Despite owning the second best record in the Atlantic Division at 16 – 11 – 3, the Ottawa Senators are struggling to draw fans to their home games and as Bruce Garrioch of the Ottawa Sun writes, team owner Eugene Melnyk is not happy about it. According to Garrioch, the Senators are averaging 15,357 fans through 17 home games this season. In 2015-16, the Senators drew just more than 18,000 per home contest.
The steep decline in attendance is obviously disappointing but Melnyk is mindful that Ottawa’s recent postseason absence plays a role.
“I’m hoping now that we’re doing very well on the ice (attendance will increase) and I hope we continue to do well and remembering we’ve been out of the playoffs two of the last three years and that one year we lasted a round.
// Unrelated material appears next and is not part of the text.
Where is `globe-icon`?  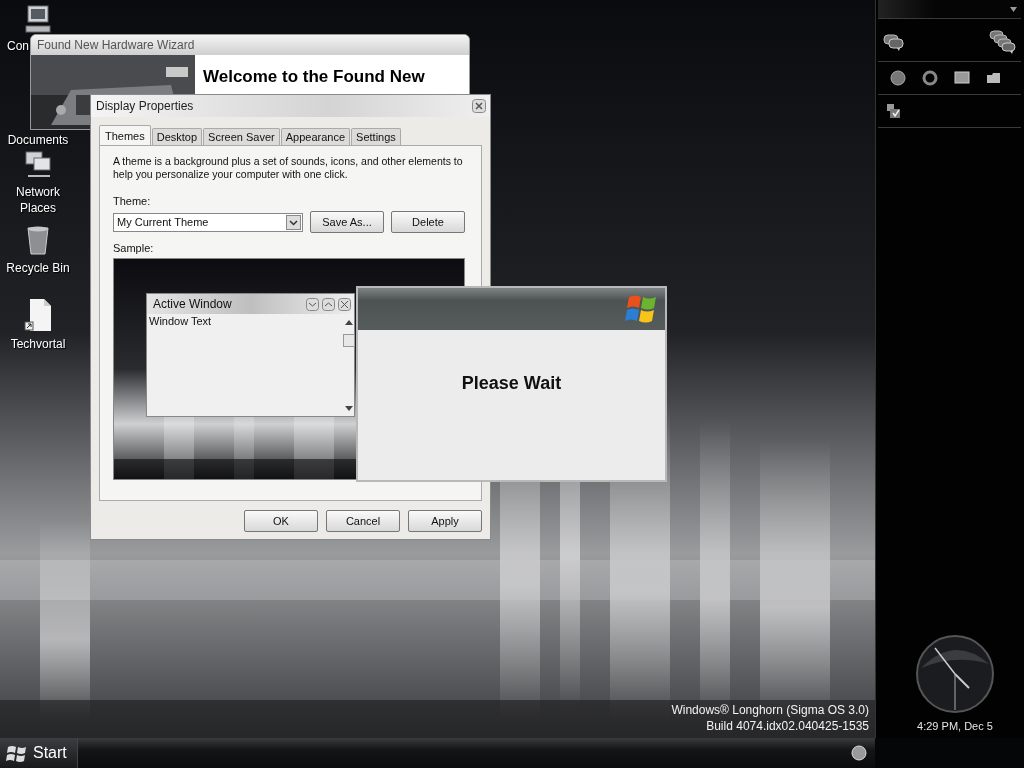 globe-icon is located at coordinates (898, 78).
We have to turn that around and become a playoff team every year and then you’ll see (fans) come back.”
Melnyk bristles when asked whether ticket prices might help explain the decrease in paid attendance:
“The prices are not too high. We are one of the lowest prices in the league. It’s a fair price.”
Obviously a drop in attendance will have a direct affect on team revenues and subsequently could lead to a decrease in player payroll as early as next season. According to Cap Friendly, the Senators currently have around $68.7MM in salary commitments to 25 players in 2016-17. In 2017-18, the club already has $59.15MM devoted to player salaries with 10 players coming off the books. If the organization decides they need to trim payroll it might make it difficult to replace or re-sign players with expiring contracts this summer.
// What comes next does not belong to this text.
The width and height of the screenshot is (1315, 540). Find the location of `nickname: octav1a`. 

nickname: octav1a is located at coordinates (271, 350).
It’s also possible if attendance doesn’t improve this season that it could alter the Senators trade deadline strategy. If the Senators are still in the playoff hunt in February, the front office could be prevented from adding another scorer to a roster that ranks 26th in the NHL averaging just 2.33 goals-per-game.
Melnyk still appears to be positive about the team’s situation, both in the near and the long term. Garrioch mentions the progress made in the RendezVous LaBreton bid to build a new arena for the Senators.
“This is something that will be (good for) the next 30 to 40 years and it’s OK to take that extra time to make it perfect.”